• Exercise passage:

I agree that the National Assembly is useless, but so
is Aso Rock. None is better than the other. It used to be said that Nigeria was
on auto-pilot. Under Buhari, Saraki and Dogara, the triumvirate of double-dyed
incompetence and corruption, Nigeria has nose-dived and come to a screeching
halt.
Exactly two years ago today, I said here that Buhari’s
election as president was the best birthday gift I had ever received in my over
4 decades on earth. I spoke too soon. In retrospect, it was the absolute worst
birthday gift. We elected a president who repudiates his campaign promises with
the glibness of an accomplished conman, a man who luxuriates in the perks and
privileges of power without a bother for the welfare of the people who put him
in power, a man who has no earthly clue how to govern, whose economic policies
institutionalize reverse Robin Hoodism, that is, robbing the poor to enrich the
rich, and so on.
Buhari’s ineptitude, double standard, mindless
profligacy, and insensitivity to the poor actually feed and fortify Saraki’s
corruption, pigheadedness, and intolerably brazen arrogance. So stop the false
binaries already!
Zamfara
Governor, Meningitis, and Conscientious Stupidity
People are understandably getting bent out of shape
about Zamfara State Governor Abdul'aziz Yari’s cruelly insensitive claim that
the meningitis devastating thousands of poor people in his state is “divine”
wrath against them for their moral transgressions.
But the truth is I’m not the least bit surprised. In
Nigeria, there is practically no distinction in the quality of mind between
most people at the upper end of the social scale and people at the lower end of
the social scale. They are equally sunk in crying ignorance, superstition,
atavism, and irrationality, causing one British expat to characterize Nigeria
as a perversely “classless” society.

• Material supplied:
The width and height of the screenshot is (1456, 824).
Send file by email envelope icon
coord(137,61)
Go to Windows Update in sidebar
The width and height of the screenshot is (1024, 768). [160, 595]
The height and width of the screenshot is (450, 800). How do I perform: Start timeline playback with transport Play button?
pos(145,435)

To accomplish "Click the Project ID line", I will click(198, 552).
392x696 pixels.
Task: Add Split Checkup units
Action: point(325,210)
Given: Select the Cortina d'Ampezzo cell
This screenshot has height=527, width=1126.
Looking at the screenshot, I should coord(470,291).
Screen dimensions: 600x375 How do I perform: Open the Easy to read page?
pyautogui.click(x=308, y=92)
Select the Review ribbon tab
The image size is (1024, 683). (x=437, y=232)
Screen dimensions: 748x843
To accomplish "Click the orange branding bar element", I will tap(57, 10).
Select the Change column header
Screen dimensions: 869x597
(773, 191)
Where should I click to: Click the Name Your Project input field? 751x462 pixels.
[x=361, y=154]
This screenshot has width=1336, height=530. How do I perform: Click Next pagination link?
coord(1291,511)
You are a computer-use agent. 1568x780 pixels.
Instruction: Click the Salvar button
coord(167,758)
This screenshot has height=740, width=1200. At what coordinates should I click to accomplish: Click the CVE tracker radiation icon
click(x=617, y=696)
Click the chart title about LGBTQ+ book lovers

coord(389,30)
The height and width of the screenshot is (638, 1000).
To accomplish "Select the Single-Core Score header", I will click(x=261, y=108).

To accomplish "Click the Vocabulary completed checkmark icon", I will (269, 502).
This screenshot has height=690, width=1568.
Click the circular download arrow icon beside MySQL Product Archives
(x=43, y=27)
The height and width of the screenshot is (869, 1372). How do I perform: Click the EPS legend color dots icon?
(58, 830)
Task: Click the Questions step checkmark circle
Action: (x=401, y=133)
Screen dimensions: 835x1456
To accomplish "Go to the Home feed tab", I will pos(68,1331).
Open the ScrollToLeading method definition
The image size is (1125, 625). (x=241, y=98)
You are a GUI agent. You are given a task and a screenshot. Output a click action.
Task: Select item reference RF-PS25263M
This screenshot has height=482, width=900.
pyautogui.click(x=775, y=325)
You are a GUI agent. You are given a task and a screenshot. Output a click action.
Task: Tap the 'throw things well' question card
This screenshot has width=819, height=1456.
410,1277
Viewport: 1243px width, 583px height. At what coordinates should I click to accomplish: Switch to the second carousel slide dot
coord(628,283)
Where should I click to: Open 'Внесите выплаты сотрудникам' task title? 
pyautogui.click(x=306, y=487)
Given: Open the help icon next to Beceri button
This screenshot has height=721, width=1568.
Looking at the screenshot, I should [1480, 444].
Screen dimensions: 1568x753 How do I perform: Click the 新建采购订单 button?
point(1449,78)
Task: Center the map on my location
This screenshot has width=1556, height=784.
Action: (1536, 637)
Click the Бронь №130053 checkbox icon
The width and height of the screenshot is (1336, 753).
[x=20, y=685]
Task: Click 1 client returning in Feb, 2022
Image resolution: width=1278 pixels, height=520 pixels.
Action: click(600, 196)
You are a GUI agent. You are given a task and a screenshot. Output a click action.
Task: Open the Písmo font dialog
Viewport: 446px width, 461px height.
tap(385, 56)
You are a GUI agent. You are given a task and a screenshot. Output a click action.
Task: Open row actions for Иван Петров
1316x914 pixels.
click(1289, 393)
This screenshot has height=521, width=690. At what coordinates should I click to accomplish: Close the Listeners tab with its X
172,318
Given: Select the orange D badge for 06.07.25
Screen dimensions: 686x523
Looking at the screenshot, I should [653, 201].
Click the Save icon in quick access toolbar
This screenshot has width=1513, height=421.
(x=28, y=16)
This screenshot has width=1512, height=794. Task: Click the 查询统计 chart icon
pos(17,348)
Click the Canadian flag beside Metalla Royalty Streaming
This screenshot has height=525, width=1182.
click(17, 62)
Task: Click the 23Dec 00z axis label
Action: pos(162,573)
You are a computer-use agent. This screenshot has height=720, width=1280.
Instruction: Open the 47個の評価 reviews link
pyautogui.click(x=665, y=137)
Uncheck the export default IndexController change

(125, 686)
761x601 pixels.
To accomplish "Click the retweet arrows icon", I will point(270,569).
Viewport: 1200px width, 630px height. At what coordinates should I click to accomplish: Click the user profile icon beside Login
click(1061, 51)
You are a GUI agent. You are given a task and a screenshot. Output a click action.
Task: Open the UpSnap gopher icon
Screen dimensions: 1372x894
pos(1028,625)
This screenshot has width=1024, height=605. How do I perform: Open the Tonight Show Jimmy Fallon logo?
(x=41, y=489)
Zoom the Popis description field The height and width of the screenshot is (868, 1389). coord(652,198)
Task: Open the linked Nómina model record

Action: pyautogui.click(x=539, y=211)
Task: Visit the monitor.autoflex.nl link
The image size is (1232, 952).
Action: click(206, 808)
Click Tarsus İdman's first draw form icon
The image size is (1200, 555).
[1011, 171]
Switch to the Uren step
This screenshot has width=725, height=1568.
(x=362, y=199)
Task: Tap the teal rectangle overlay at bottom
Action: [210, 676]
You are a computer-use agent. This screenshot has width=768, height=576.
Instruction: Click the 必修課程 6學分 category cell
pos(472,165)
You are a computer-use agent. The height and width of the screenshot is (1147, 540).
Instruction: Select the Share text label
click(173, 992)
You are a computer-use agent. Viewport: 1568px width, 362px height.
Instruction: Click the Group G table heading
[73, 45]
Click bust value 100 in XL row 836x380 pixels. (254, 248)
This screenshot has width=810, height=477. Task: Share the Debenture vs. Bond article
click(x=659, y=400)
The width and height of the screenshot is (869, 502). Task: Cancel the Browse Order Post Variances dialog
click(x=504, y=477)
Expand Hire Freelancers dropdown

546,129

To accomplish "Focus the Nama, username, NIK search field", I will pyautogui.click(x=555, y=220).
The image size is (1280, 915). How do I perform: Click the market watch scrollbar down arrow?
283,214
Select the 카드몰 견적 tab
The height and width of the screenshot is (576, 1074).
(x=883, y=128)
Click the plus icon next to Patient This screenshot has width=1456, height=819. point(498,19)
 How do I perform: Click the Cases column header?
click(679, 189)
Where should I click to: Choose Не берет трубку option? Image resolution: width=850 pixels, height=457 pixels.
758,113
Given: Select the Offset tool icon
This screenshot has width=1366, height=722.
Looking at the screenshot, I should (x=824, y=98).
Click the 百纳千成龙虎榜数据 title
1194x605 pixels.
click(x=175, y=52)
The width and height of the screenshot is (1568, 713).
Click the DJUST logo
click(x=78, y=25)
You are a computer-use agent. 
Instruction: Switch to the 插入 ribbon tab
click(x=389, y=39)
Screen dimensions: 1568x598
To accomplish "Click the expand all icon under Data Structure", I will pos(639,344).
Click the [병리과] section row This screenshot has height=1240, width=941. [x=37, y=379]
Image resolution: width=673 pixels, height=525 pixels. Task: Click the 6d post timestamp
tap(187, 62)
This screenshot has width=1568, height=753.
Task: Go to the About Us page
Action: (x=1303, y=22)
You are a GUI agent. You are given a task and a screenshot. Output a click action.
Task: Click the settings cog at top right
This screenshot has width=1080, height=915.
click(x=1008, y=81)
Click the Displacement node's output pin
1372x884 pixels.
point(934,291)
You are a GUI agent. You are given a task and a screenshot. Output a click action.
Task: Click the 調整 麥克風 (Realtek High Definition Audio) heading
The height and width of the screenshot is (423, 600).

• Instructions:
- 1) Using the commentary on Nigeria, decide whether each statement agrees with it. Answer yes or no and quote the deciding words exactly.
(a) Two years earlier, the writer called Buhari's election the best birthday gift the writer had ever received.
(b) The Zamfara State governor blamed the meningitis outbreak on poor sanitation.
(c) A British expat is said to have described Nigeria as a perversely classless society.
- 2) Please write out everything in the commentary on Nigeria from "Buhari’s ineptitude, double" down to "their moral transgressions.".

• Responses in order:
- 1)
(a) Yes: "Buhari’s election as president was the best birthday gift I had ever received"
(b) No: "the meningitis devastating thousands of poor people in his state is “divine” wrath against them for their moral transgressions"
(c) Yes: "causing one British expat to characterize Nigeria as a perversely “classless” society"

- 2)
Buhari’s ineptitude, double standard, mindless
profligacy, and insensitivity to the poor actually feed and fortify Saraki’s
corruption, pigheadedness, and intolerably brazen arrogance. So stop the false
binaries already!
Zamfara
Governor, Meningitis, and Conscientious Stupidity
People are understandably getting bent out of shape
about Zamfara State Governor Abdul'aziz Yari’s cruelly insensitive claim that
the meningitis devastating thousands of poor people in his state is “divine”
wrath against them for their moral transgressions.